Railways In The Time Of Climate Change
Originally published on The Beam.
By Emanuela Barbiroglio
On the morning of August 12, train 1T08 Aberdeen to Glasgow derailed just northeast of Carmont, Scotland. After departing Stonehaven, an emergency radio message reported a landslip obstructing the line.
The train had reached close to the 75mph line speed when it rounded a left-hand curve and struck a pile of washed-out stone covering the line. All carriages derailed and driver Brett McCullough, conductor Donald Dinnie, and Christopher Stuchbury, a passenger, lost their lives.
Site investigation is currently underway, but an interim report, published by Network Rail to assess the current controls and management of miles of railway, recollects that heavy rainfall during one of the wettest August ever recorded in Scotland had disrupted railways and other transport modes.
That morning, weather records indicate thunderstorms and over 50mm of rain in the Carmont area between 05:00 and 09:00. Water flowing from higher land beside the railway washed stone onto the track after another train had passed on the same line two and a half hours before.
Transport Secretary Grant Shapps later said they owed it to those who died or were injured in the incident to “learn and act on every possible lesson to ensure this is never repeated.”
If anything can be learned from this tragedy, is that a strong link between infrastructural damages and climate exists.

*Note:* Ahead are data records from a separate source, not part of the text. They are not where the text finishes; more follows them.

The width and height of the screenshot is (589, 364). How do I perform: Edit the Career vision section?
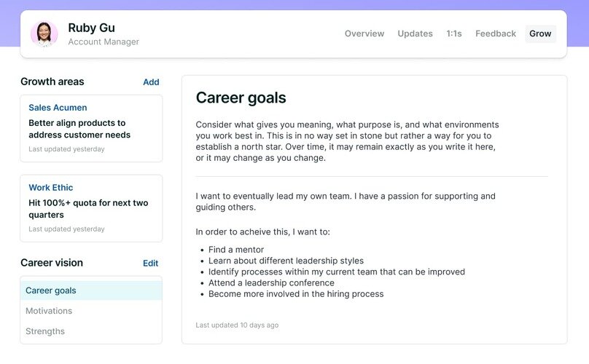[x=151, y=264]
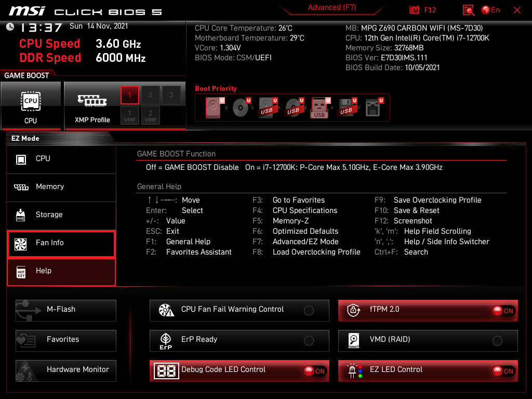Screen dimensions: 532x399
Task: Turn off the fTPM 2.0 toggle
Action: pos(502,311)
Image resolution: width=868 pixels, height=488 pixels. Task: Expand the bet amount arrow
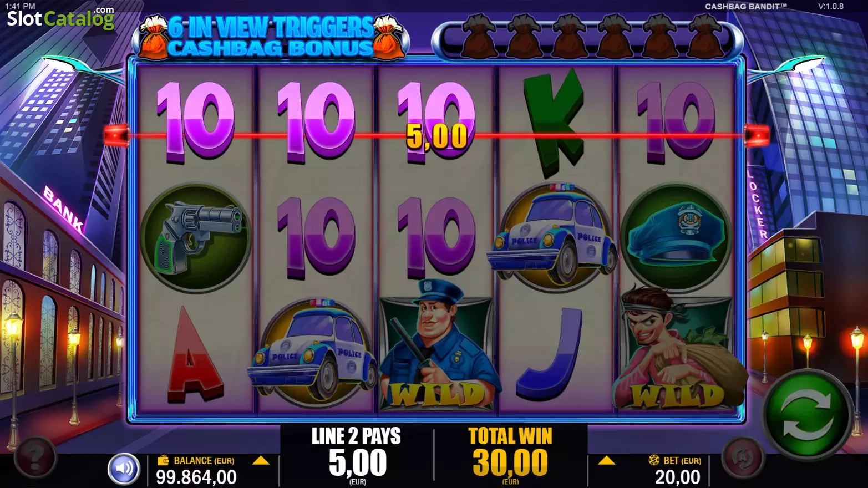click(606, 461)
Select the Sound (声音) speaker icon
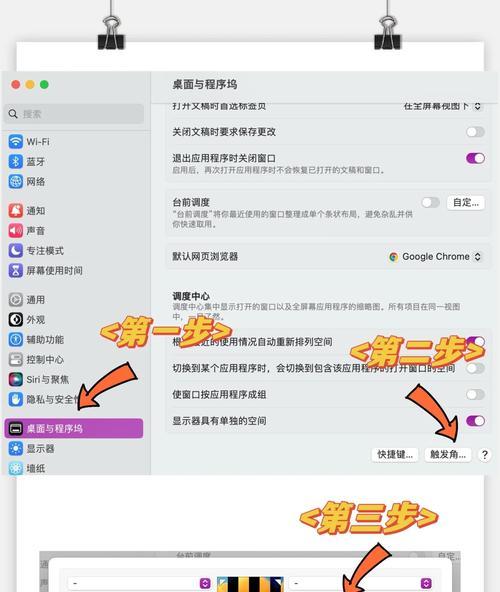The image size is (500, 592). 15,230
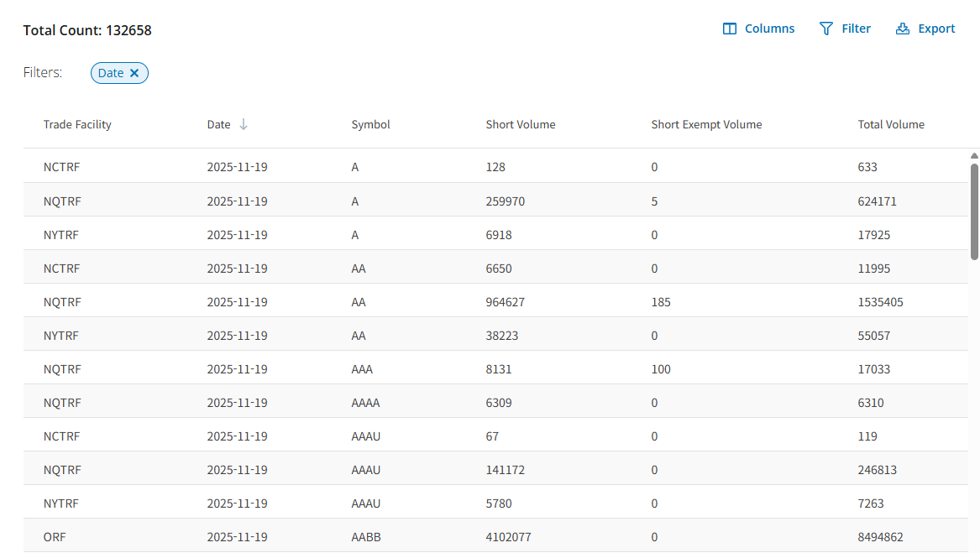Click the Columns layout icon

730,29
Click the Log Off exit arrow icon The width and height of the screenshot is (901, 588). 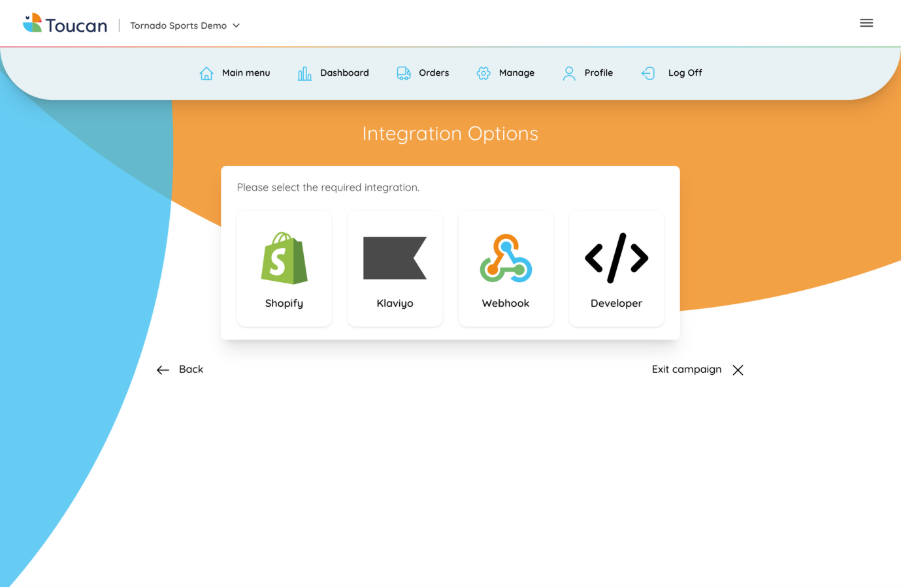pyautogui.click(x=648, y=73)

In fact, Network Rail admitted that the response to extreme weather must be improved.
“Climate change considerations are being embedded in our standards and planning, and the Government’s Committee on Climate Change recognises our resilience planning for climate change adaptation is well advanced,” the report reads. “But it is clear from the impact of severe weather events experienced in recent years that this is an area that is accelerating faster than our assumptions, and as a result it has become even more important to implement these plans.”
So what can be done to be better prepared in the future?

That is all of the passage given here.